June 22, 2021

As dificuldades de criticar uma ideia

Tentando entender porque algumas críticas que eu leio me parecem bobas ao exigirem que o objeto que é avaliado se adeque a um determinado ponto de vista e/ou princípio que move o crítico enquanto em outros casos eu sinto que essa mesma exigência de fato acaba sendo fértil.

Eu sempre acho criticar” algo bem difícil, pois o mais fácil é você apenas trair os seus pontos cegos ou a sua resistência de se engajar com o objeto criticado no processo. Ainda assim acho que tem momentos em que a coisa parece funcionar.

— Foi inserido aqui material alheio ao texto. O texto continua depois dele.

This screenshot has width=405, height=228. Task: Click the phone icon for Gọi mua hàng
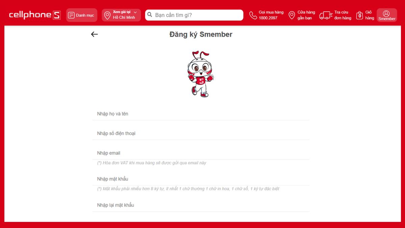pyautogui.click(x=253, y=15)
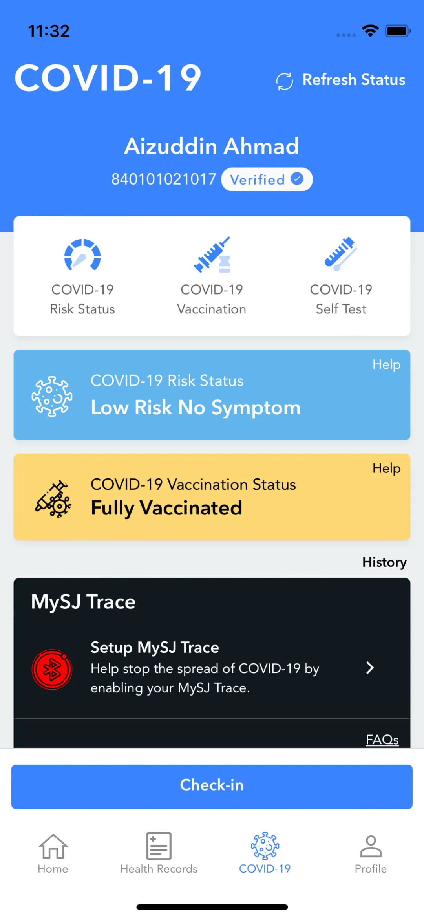This screenshot has height=919, width=424.
Task: Select the COVID-19 bottom tab
Action: tap(265, 852)
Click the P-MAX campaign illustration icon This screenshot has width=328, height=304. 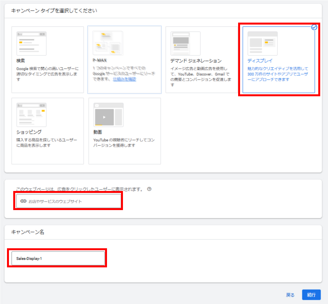[107, 44]

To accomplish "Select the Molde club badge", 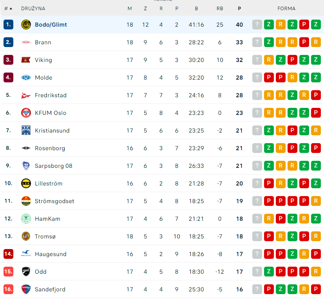I will pos(26,78).
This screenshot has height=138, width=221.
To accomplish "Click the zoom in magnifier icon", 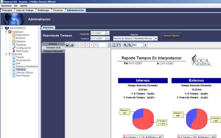I will [125, 45].
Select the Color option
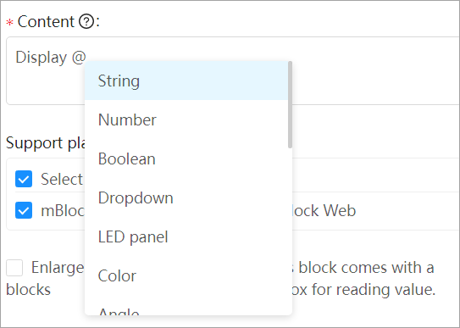 [186, 275]
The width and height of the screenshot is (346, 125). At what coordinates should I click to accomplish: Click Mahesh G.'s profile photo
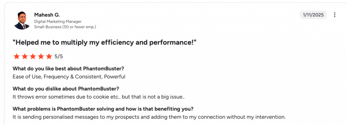tap(22, 20)
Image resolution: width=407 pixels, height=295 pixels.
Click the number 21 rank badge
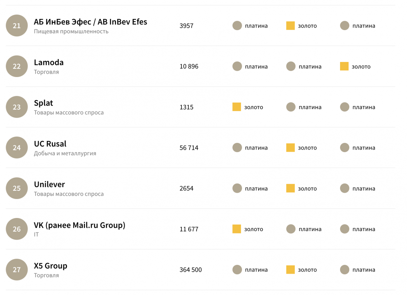pyautogui.click(x=17, y=26)
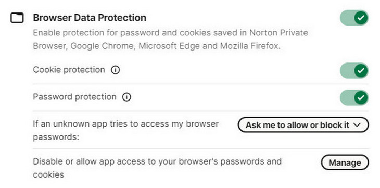380x188 pixels.
Task: Switch off the Password protection toggle
Action: (354, 97)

Uma hipótese que já pensei, mas que acho vago, tem a ver com o caráter centrípeto ou centrífugo da crítica. Quando a obra apenas serve de ocasião para aplicar um paradigma ou princípio, e o objeto seria mais ou menos próximo desse princípio teríamos uma avaliação centrípeta.

Quando, em vez disso, o objeto criticado obriga o paradigma ou princípio a se transformar para dar conta do mal estar” ou a insatisfação que o objeto criticado gera, talvez se possa falar de uma operação centrífuga. Quem se adequa é o paradigma e não o objeto.

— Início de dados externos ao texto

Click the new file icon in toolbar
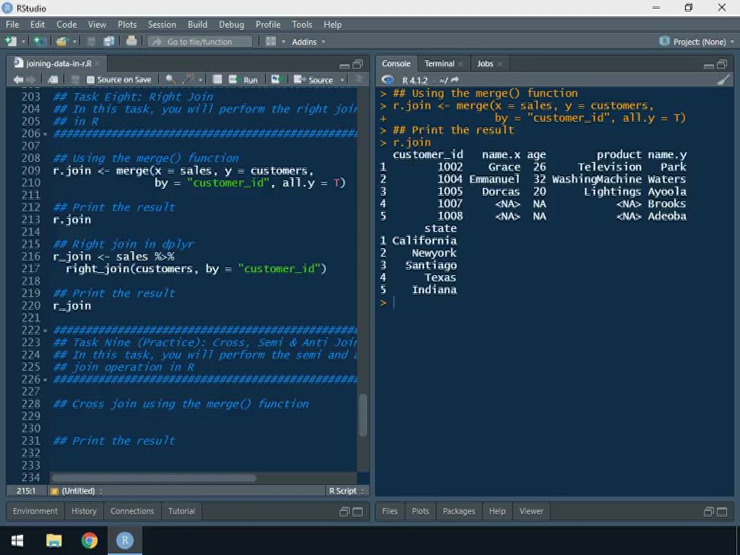Screen dimensions: 740x555 click(x=11, y=42)
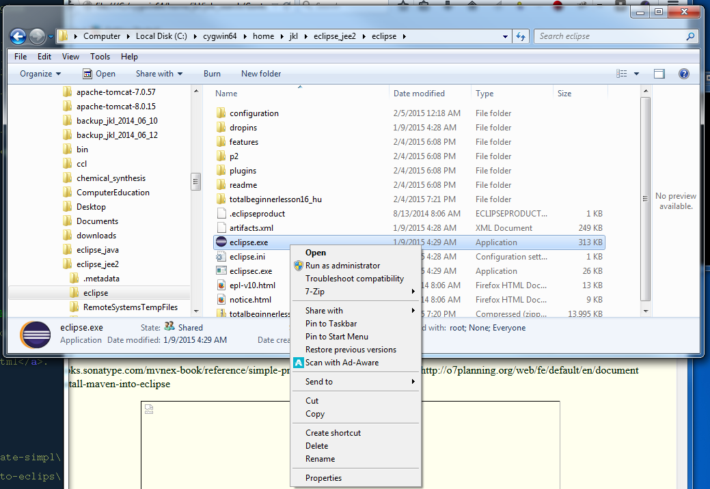This screenshot has width=710, height=489.
Task: Toggle the preview pane icon
Action: coord(659,74)
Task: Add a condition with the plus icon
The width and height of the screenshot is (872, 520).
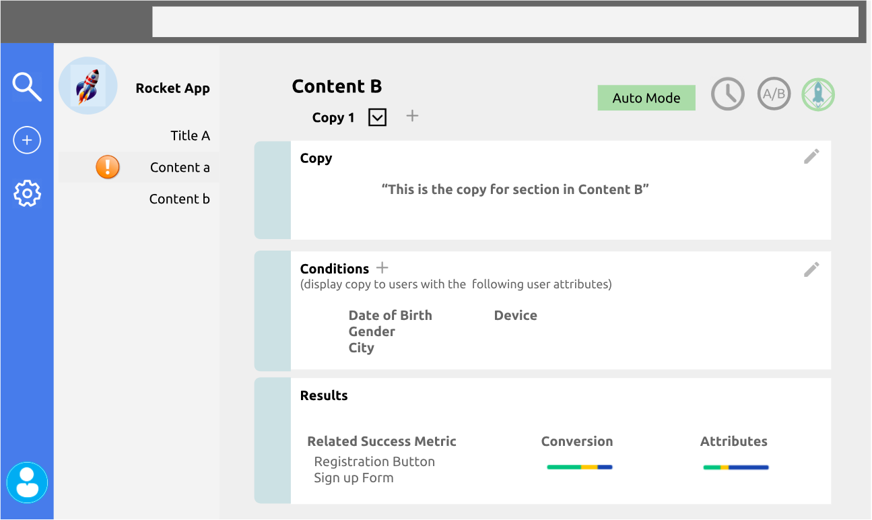Action: point(382,267)
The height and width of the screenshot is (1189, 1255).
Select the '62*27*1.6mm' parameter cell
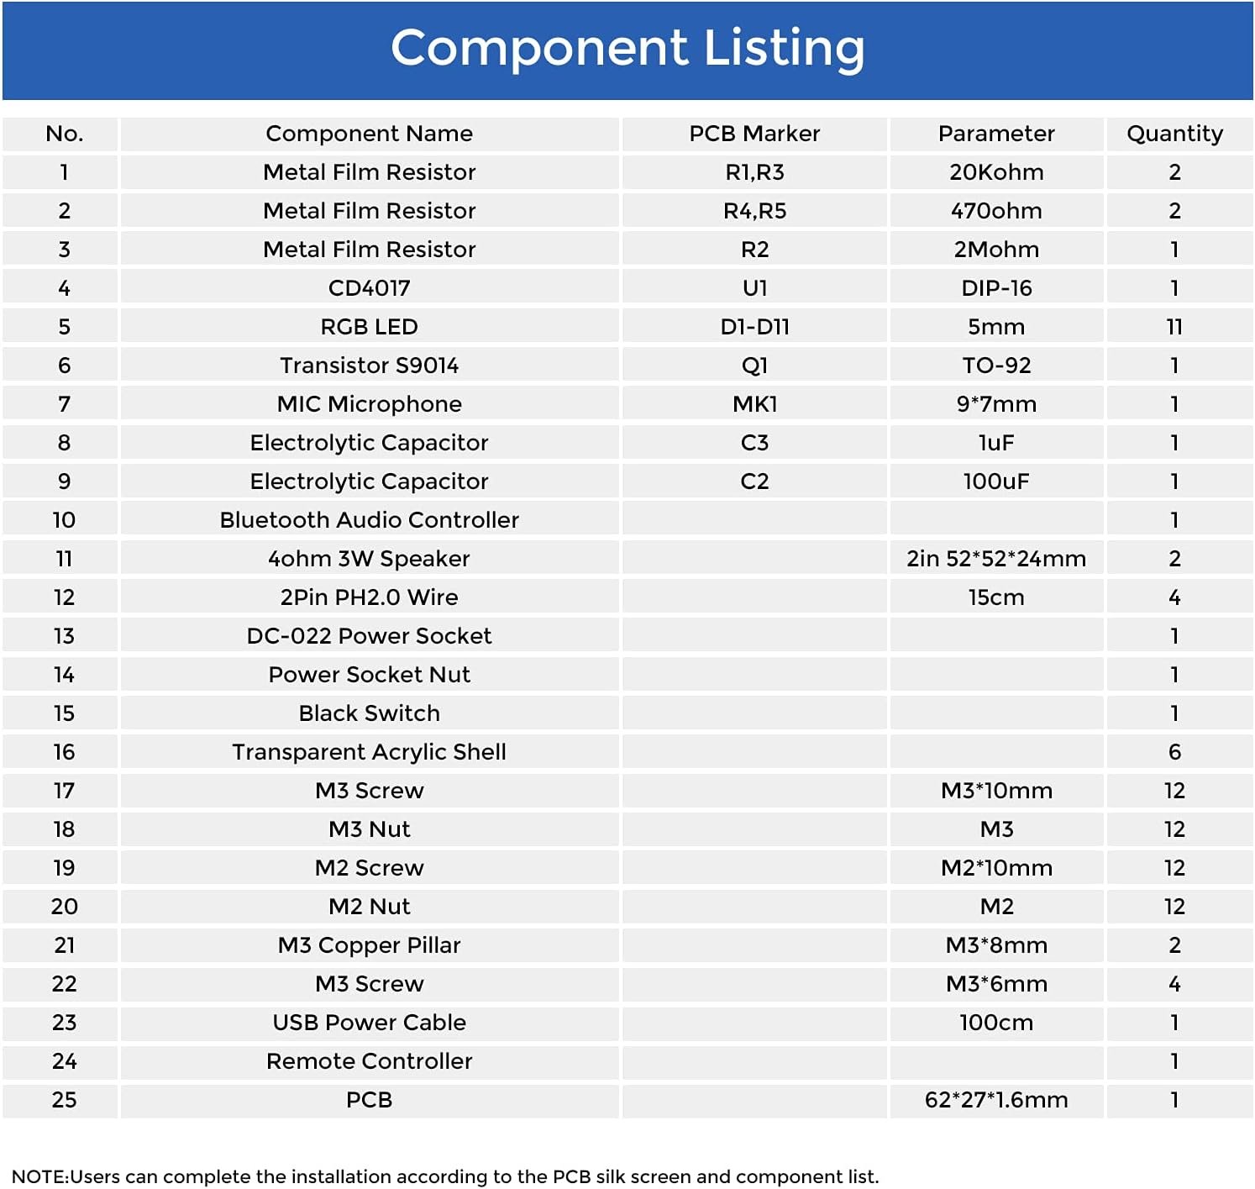996,1100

Pensando em termos da relação com o objeto, no primeiro caso o princípio que avalia seria seguro de si, e funcionaria como juíz que avalia se aquilo que ele julga se aproxima ou afasta dele. Nesse caso os elementos negativos do objeto seriam ele não ter” o que o princípio exige.

O objeto então falha menos por algum problema seu, mas por uma coisa que lhe falta (ou que não faz suficientemente) quando é posto em relação com algum princípio que toma essa coisa como critério de avaliação.

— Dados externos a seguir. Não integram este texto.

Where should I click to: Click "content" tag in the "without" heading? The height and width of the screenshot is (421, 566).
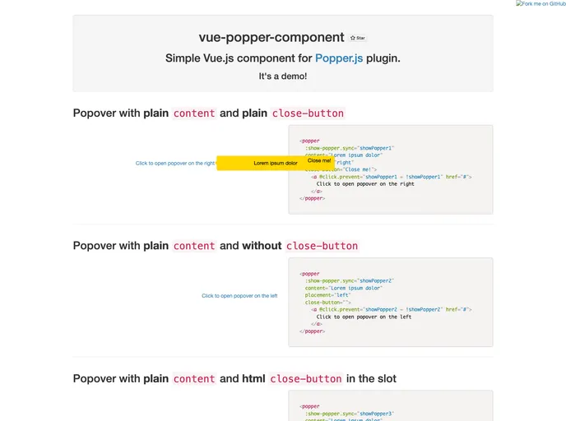(194, 246)
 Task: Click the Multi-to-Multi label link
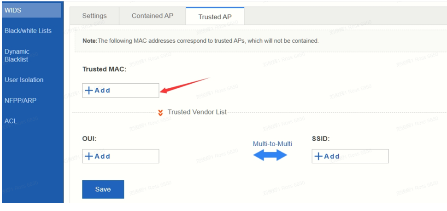(x=272, y=144)
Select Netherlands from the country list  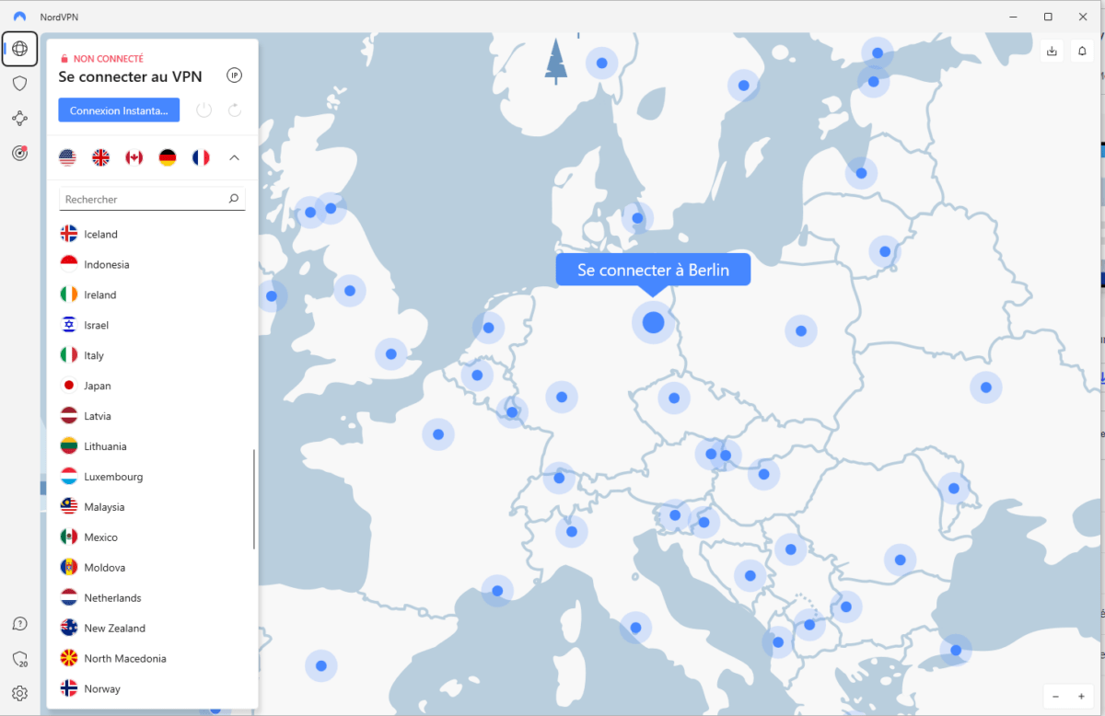click(x=112, y=598)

No segundo caso me parece que o princípio que avalia não é expresso plenamente no ato de avaliar. Se é o paradigma ou princípio que muda, então é ele que é tomado como estando faltante com relação ao critério de avaliação na hora que critica algum objeto como problemático.

O objeto nesse caso não tem falta ou negatividade em si, mas no contato com o princípio que avalia, ele revela os limites do princípio atualmente expresso. Mostra que nem todos os elementos do juízo estão presentes e que ele deve ser ampliado. Neste caso o princípio é uma ideia.

Quando digo que é uma ideia em jogo aí, o que estou falando é que as formas de avaliação, os princípios que as regulam nesse caso, não estão plenamente presentes (como no primeiro caso de crítica) no ato de avaliação. A operação de alterar o princípio atual desloca o negativo.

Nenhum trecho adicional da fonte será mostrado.